### Work required
Write out again the lines from the line with "Especificações (151, 1280)" up to and including the line with "[Close dialog] (801, 1169)", exactly as they stand below, and skip any picture.

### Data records
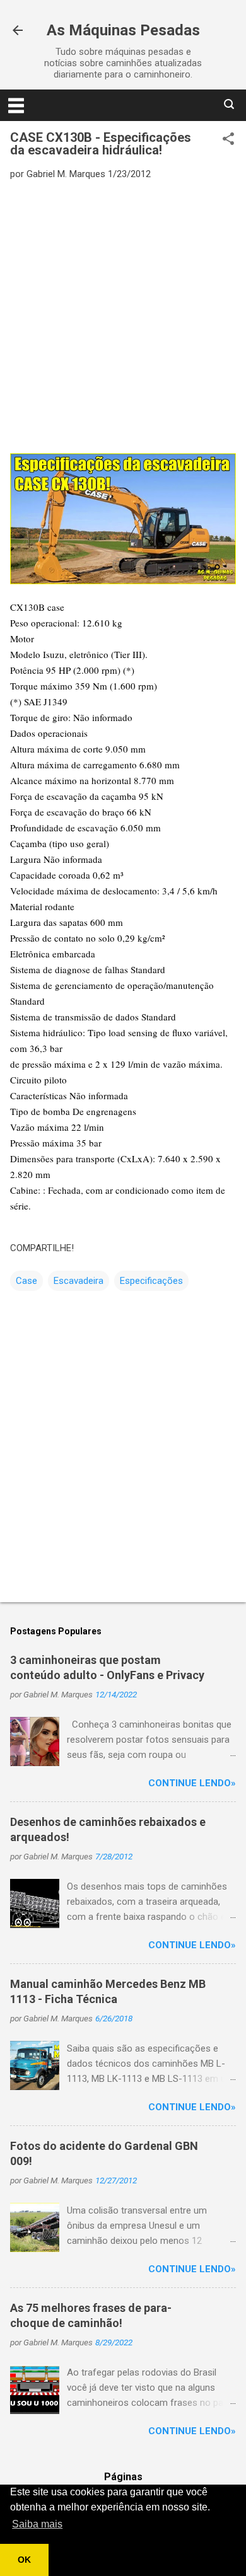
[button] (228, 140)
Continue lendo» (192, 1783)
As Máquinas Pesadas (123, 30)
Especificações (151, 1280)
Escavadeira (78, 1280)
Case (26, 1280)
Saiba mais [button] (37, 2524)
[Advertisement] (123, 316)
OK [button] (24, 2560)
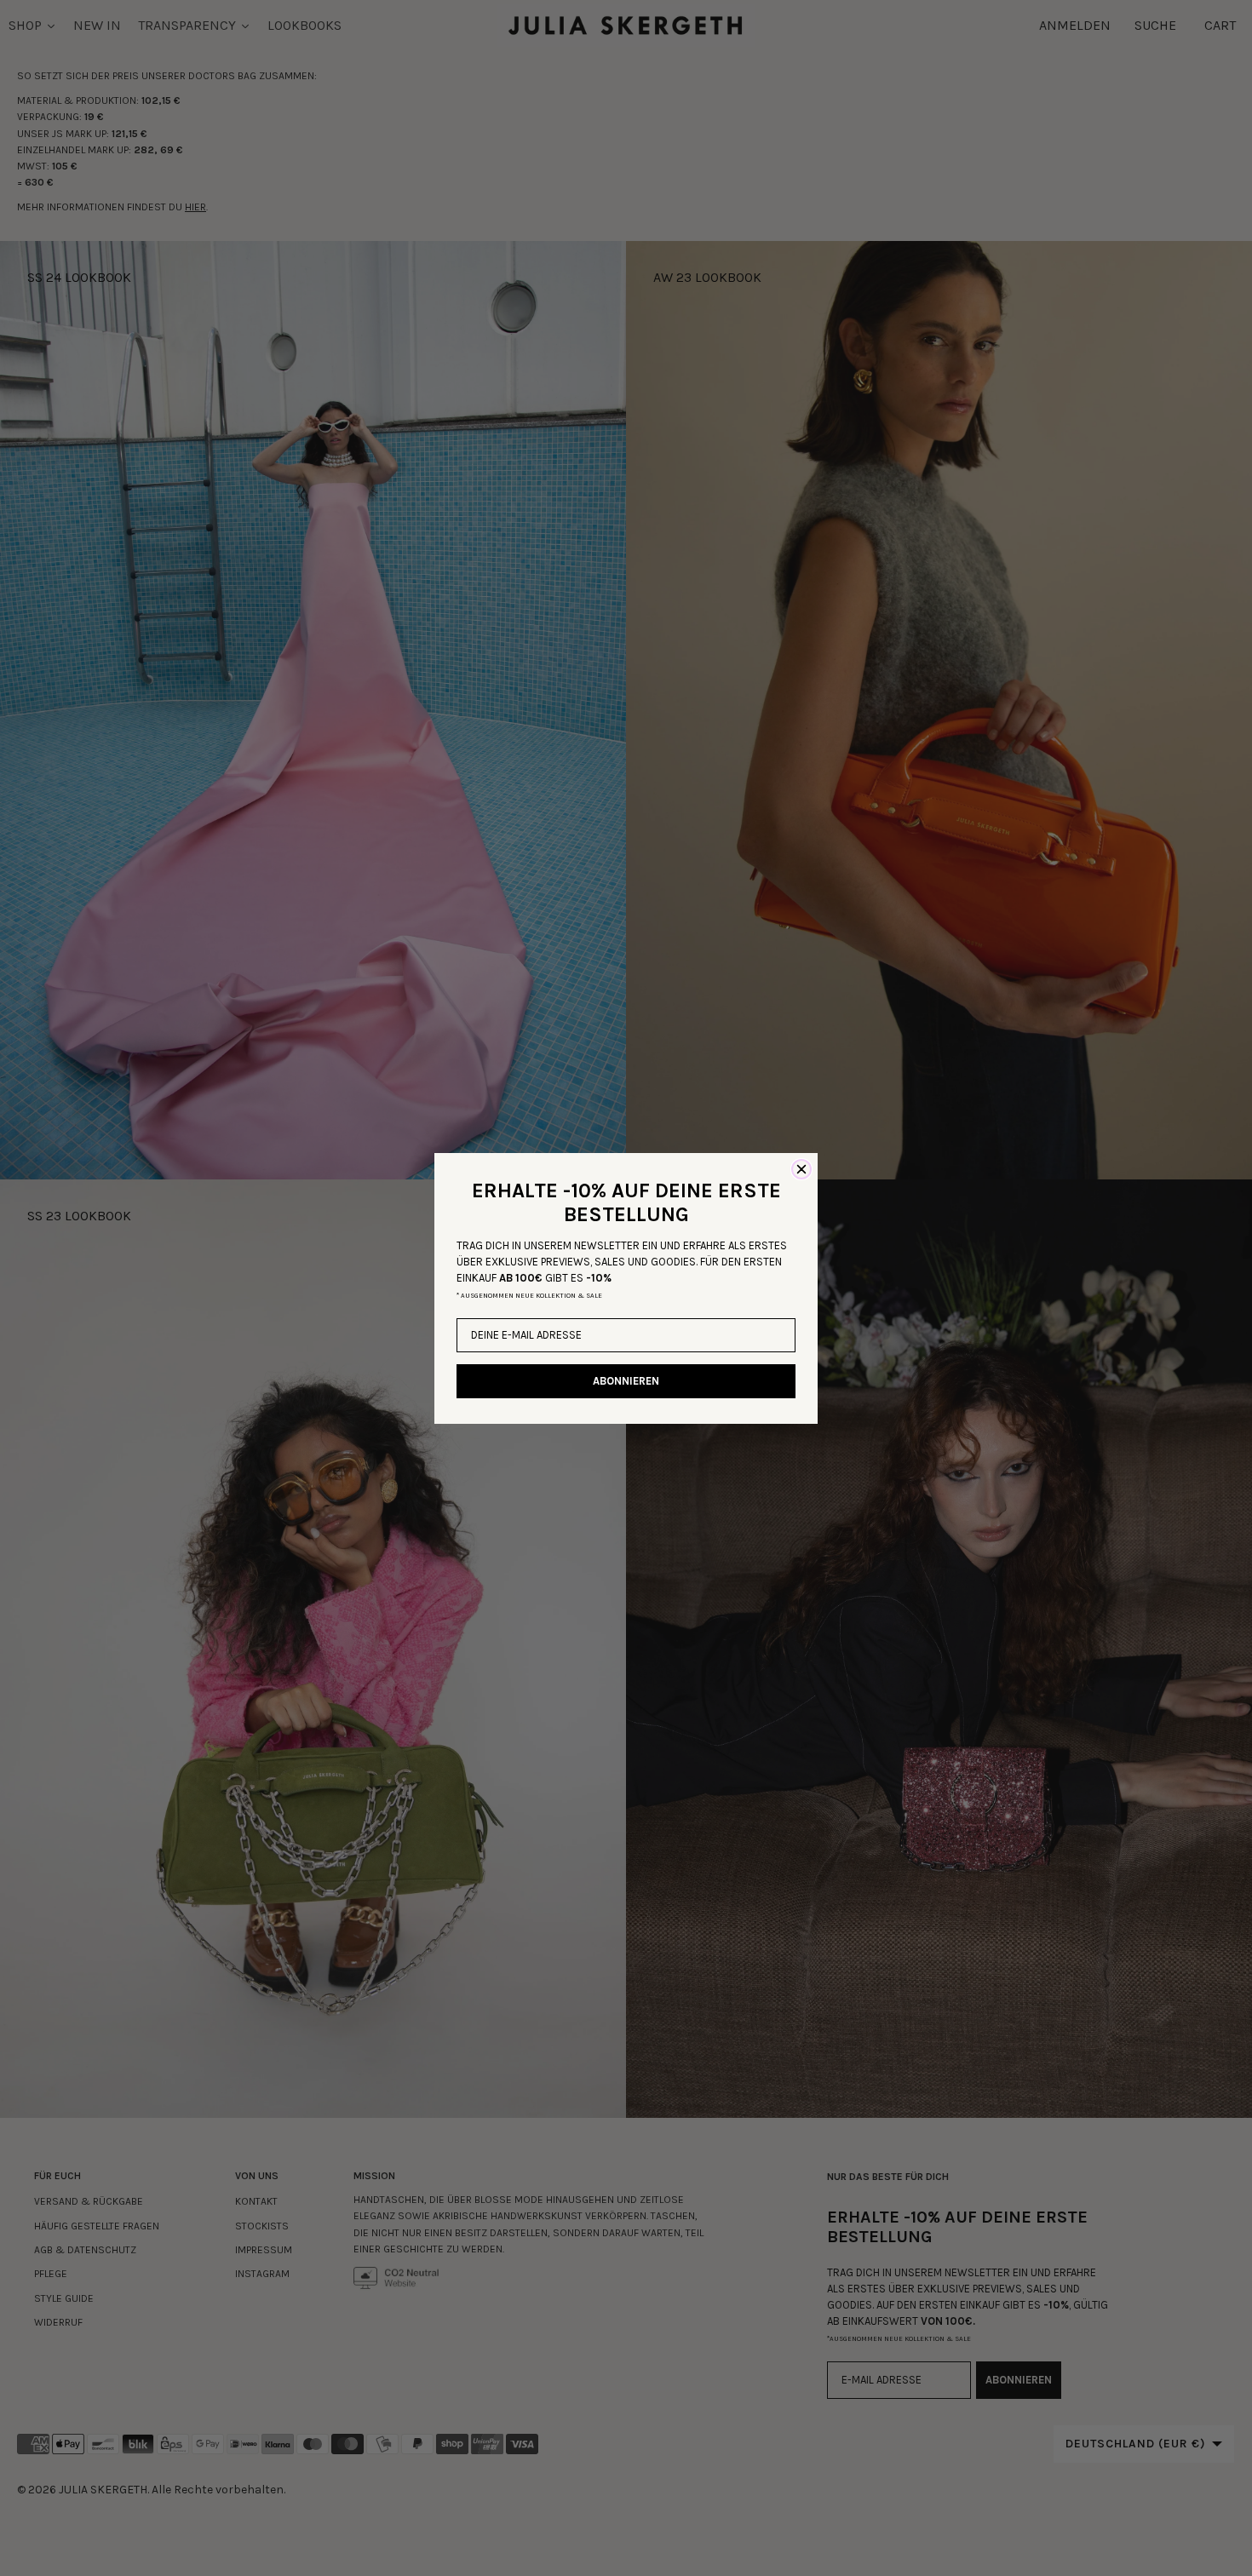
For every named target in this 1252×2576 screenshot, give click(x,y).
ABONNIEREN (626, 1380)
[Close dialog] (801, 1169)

...

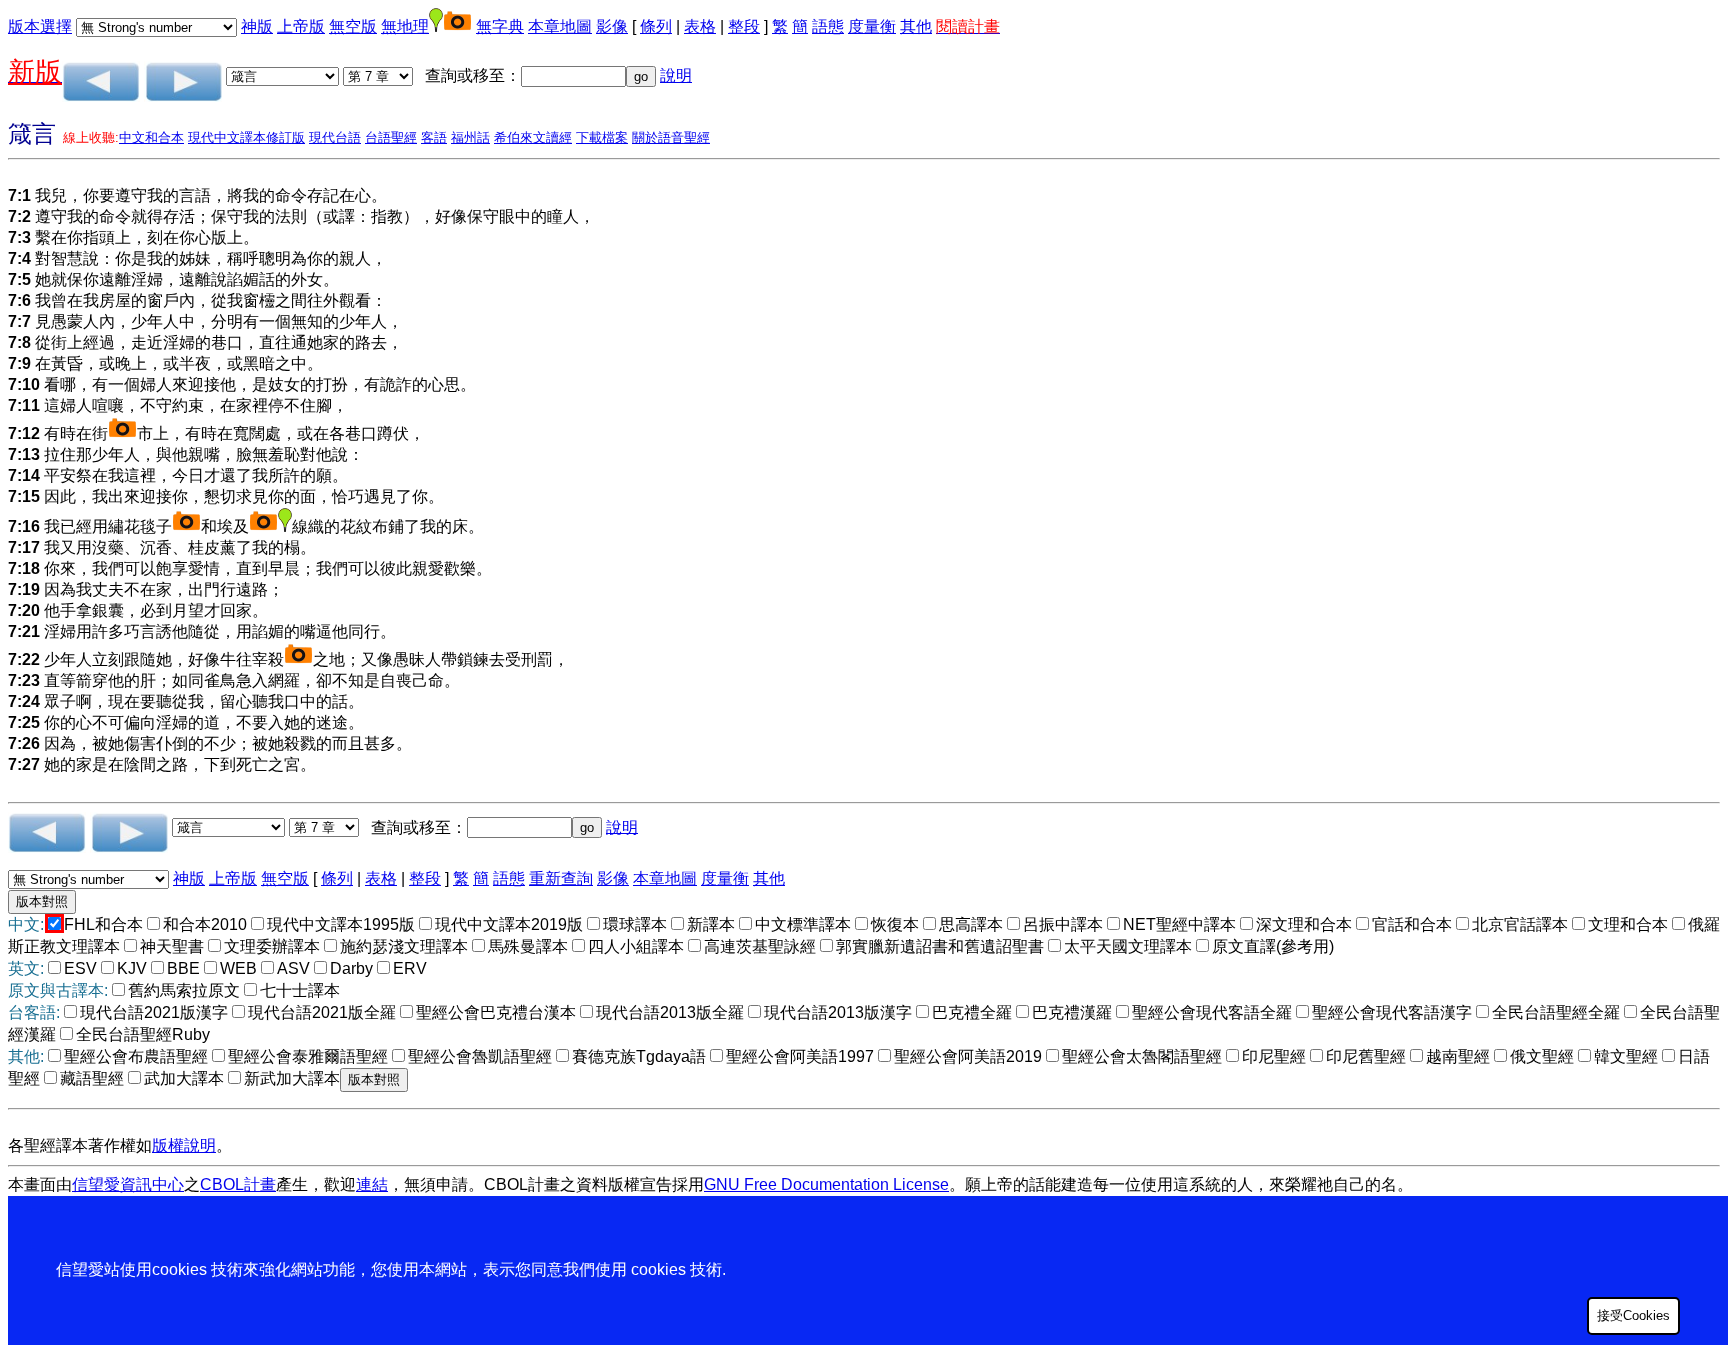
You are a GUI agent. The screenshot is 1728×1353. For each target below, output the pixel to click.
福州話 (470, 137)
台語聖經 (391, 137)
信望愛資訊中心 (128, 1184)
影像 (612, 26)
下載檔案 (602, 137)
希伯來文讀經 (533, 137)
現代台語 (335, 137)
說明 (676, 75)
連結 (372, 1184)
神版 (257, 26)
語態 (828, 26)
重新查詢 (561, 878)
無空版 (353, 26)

---

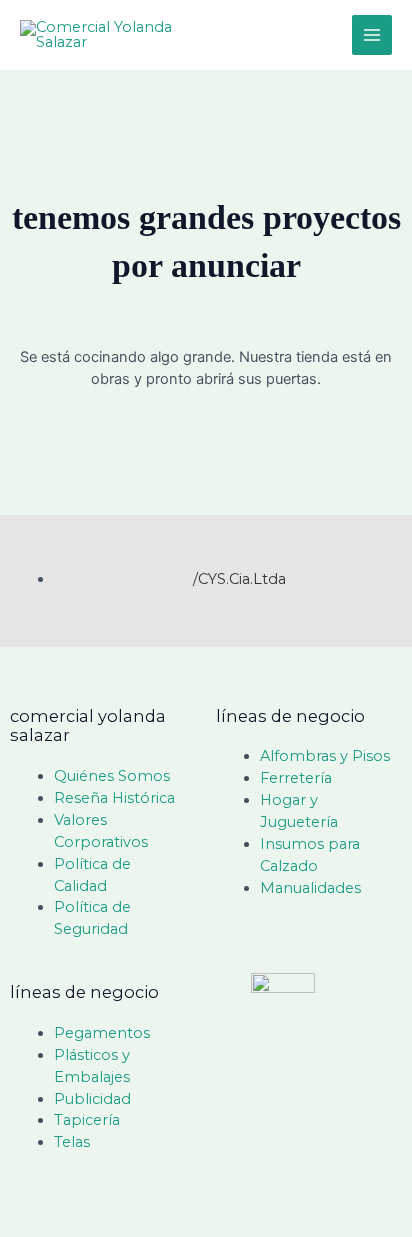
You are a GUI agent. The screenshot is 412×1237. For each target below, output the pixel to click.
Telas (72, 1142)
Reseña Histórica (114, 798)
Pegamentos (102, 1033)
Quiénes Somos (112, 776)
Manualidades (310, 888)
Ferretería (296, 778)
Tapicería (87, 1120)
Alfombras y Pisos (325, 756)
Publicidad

### Task answer
Especificações (151, 1280)
Escavadeira (78, 1280)
Case (26, 1280)
Saiba mais [button] (37, 2524)
[Advertisement] (123, 316)
OK [button] (24, 2560)
For every named target in this 1252×2576 screenshot, give click(x,y).
ABONNIEREN (626, 1380)
[Close dialog] (801, 1169)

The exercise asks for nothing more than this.